*** Opening of DATA FOR PROCESSING ***
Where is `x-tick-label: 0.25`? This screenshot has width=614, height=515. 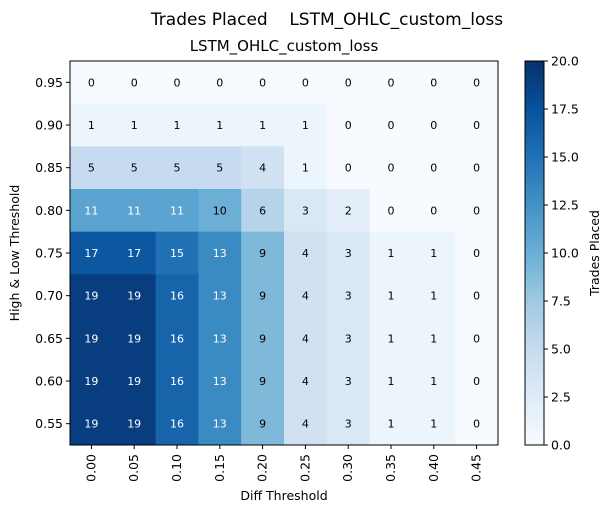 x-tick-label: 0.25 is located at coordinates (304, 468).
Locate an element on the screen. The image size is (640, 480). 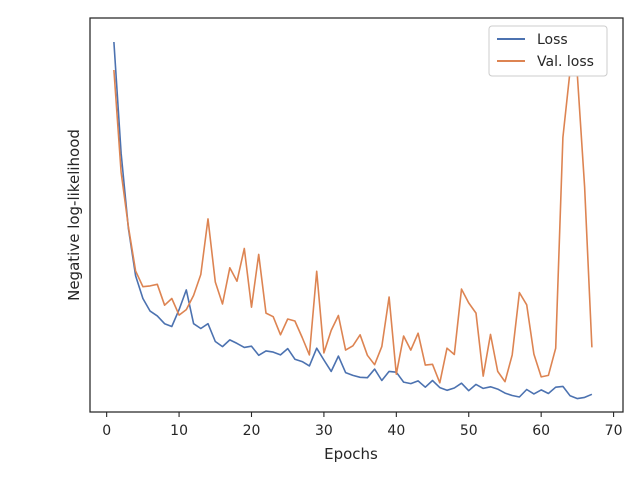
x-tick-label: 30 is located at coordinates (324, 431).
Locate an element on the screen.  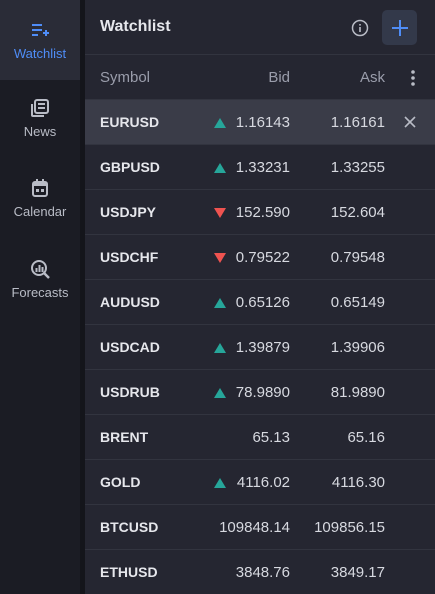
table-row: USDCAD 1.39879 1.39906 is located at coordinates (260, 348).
*** Close of DATA FOR PROCESSING ***
*** Opening of DATA FOR PROCESSING ***
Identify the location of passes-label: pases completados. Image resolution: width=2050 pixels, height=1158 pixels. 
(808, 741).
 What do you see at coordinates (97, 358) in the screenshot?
*** Close of DATA FOR PROCESSING ***
| PROMPT |
Lay out as a Markdown table with the columns Row and Line the lines starting at the one that contains "Locate an element on the screen. The" and ending after the one that contains "table-row: USDCAD 1.39879". Skip blank lines and leave the pictures out.

| RESPONSE TO THIS TASK |
| Row | Line |
|---|---|
| 1 | Locate an element on the screen. The image size is (640, 480).  |
| 2 | x-tick-label: 30 is located at coordinates (324, 431). |
| 3 | Locate an element on the screen.   |
| 4 | table-row: USDCAD 1.39879 1.39906 is located at coordinates (260, 348). |